____ Text to read

This isn't an easy task. For one thing, by its definition, a multiverse is a collection of universes that include some that are outside our own -- specifically, separate universes that are impossible for us to interact with. So how do we test the theory that there are actually other universes, if they are by definition unobservable?
It turns out there's an idea that's been floating around for a while, first explored by Hiranya Peiris (one of the most rock-star astrophysicists I know), my Perimeter Institute colleague Matt Johnson (who is also awesome and fantastically creative). With a small group of others, they put together a proposal for a kind of observation that could provide evidence of other universes. The idea (discussed in this very nice Quanta Magazine article) is that if multiple universes were produced in the first moments of the cosmos, during the process of cosmic inflation, it's possible that one could have been born close enough to ours that we would have literally bumped into each other. That kind of cosmic collision would leave a kind of "bruise" in the cosmic microwave background (CMB), the background light of the Big Bang (the image above is a visualization of the CMB, projected so the whole sky is in an oval shape). So far, no such signature has been conclusively detected, though there are some parts of the CMB that seem to have patterns that could be consistent with a multiverse collision.
The source of the uncertainty here is not so much the data, but the theory. In this case, it's not even entirely clear what we should be looking for. The process by which these "bubble universes" could be created, and the rate at which they might appear, are both subject to calculations that are complicated enough to leave big question marks in the predictions. The basic idea is that these universe bubbles might be formed in a process where the cosmos undergoes a transition from one vacuum state to another. In this context, a vacuum state is sort of the configuration of the universe: the basic properties of physics in that space. A transition between vacuum states can be utterly cataclysmic (see the universe-ending scenario of vacuum decay), but such a transition could also be how the initial conditions of our own universe were set up.
Vacuum transitions occur when a certain kind of quantum tunneling event happens in one point in space, nucleating a bubble of the new vacuum, which then expands at about the speed of light. Both the nucleation of these bubbles, and the dynamics of their collisions, are hot topics, subject to a huge amount of effort in theory and numerical simulations.
So what do you do when the theory is hugely uncertain, and at the same time the experiment is at best impossible and at worst cosmically cataclysmic?

________
____ Data shown

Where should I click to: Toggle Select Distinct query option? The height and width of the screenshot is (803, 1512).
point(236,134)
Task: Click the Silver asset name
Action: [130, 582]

________

### To-do list
#1 Repeat word for word the stretch of the passage on the multiverse from "This isn't an" through "by definition unobservable?".
#2 In the passage on the multiverse, at approximately what speed does a newly nucleated bubble of the new vacuum expand?

### Written responses
#1
This isn't an easy task. For one thing, by its definition, a multiverse is a collection of universes that include some that are outside our own -- specifically, separate universes that are impossible for us to interact with. So how do we test the theory that there are actually other universes, if they are by definition unobservable?

#2 At about the speed of light.